Manufacturing of glass fibre reinforced composite

Glass fibre webs are having several advantages like cost-effective process, versatility to suit the fibre and end use requirements, but these fabrics show major drawback of poor mechanical properties to suit industrial application, say Pranshil Gourkar, Aaditi Chougule and SG Kulkarni.

Acomposite material is a material made from two or more constituent materials with significantly different physical or chemical properties that, when combined, produced a material with characteristics different from the individual components.

Fibreglass is a type of fibre-reinforced plastic where the reinforcement fibre is specifically glass fibre. The glass fibre may be randomly arranged, flattened into a sheet (called a chopped strand mat), or woven into a fabric. The plastic matrix may be a thermosetting plastic – most often epoxy, polyester resin – or vinyl ester, or a thermoplastic. The glass fibres are made of various types of glass depending upon the fibreglass use. These glasses all contain silica or silicate, with varying amounts of oxides of calcium, magnesium, and sometimes boron. To be used in fibreglass, glass fibres have to be made with very low levels of defects.

Fibreglass is a strong lightweight material and is used for many products. Although it is not as strong and stiff as composites based on carbon fibre, it is less brittle, and its raw materials are much cheaper. Its bulk strength and weight are also better than many metals, and it can be more readily moulded into complex shapes. Applications of fibreglass include aircraft, boats, automobiles, bath tubs and enclosures, swimming pools, hot tubs, septic tanks, water tanks, roofing, pipes, cladding, casts, surfboards, and external door skins.

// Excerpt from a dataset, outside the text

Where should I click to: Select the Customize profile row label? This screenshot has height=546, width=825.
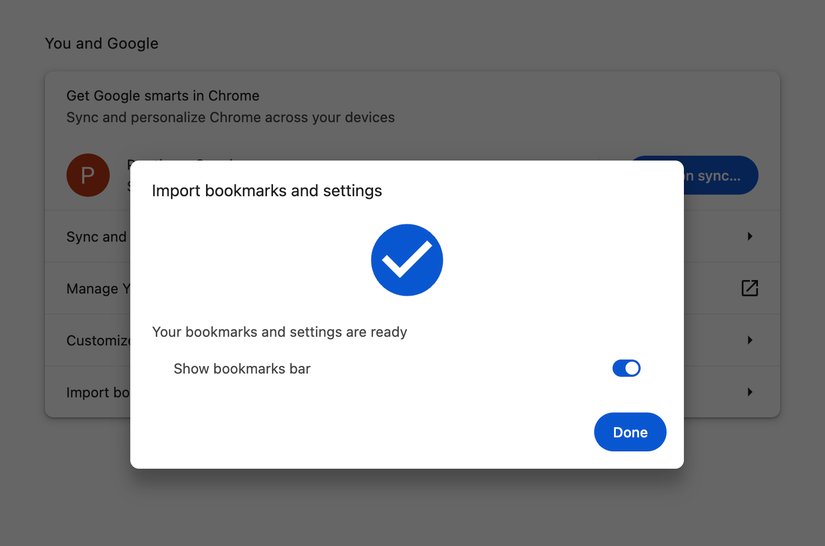[x=98, y=341]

Other common names for fibreglass are glass-reinforced plastic (GRP), glass-fibre reinforced plastic (GFRP)[2] or GFK (from German: Glasfaserverstärkter Kunststoff). Because glass fibre itself is sometimes referred to as “fibreglass”, the composite is also called “fibreglass reinforced plastic.” This article will adopt the convention that “fibreglass” refers to the complete glass fibre reinforced composite material, rather than only to the glass fibre within it.

It is often said that the textile composites are the backbone of many structural and functional advancements in modern material technologies. For textiles, the definitive definition of composites given by textile terms and definitions are as follows: A product formed by intimately combining two or more discrete physical phases, usually a solid matrix and a fibrous material. By this definition, whole fibrous composites are less usual in that they are a combination of two or more materials (fibre, web, yarn or fabric) or technologies used to gain the desired product either in terms of performance (strength, absorption, filtration efficiency, thermal insulation or to reduce the cost of the product or both. It is not necessary that a distinct interface needs to be formed; a product obtained through the combination of technologies or from blending different types of fibres may not have easily identifiable interfaces, and as constituent materials have advanced so the performance of composite structures has moved forward over the last two decades.

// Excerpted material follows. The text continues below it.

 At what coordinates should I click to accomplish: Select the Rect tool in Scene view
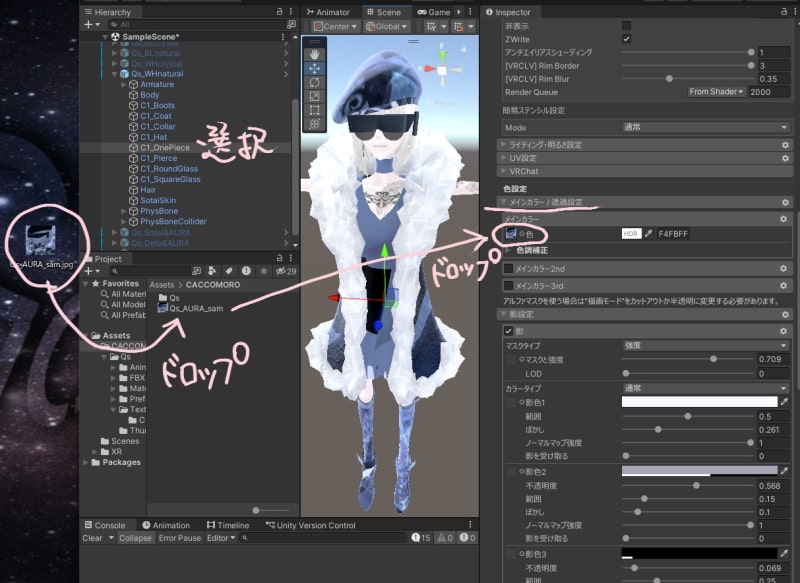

Ban, Bakir, Haithem [1] worked on the effect of glass fibre orientation of reinforced composite material on mechanical properties. In their study it was showed that best strength are when fibre perpendicular to tensile force then with angle 45-degree than the parallel direction and all this is less than discontinuous type strength, hardness be effected directly to number of laminated fabricated. Finally strength are increased when fibre volume fraction increase unless exceed 30 per cent of composite material.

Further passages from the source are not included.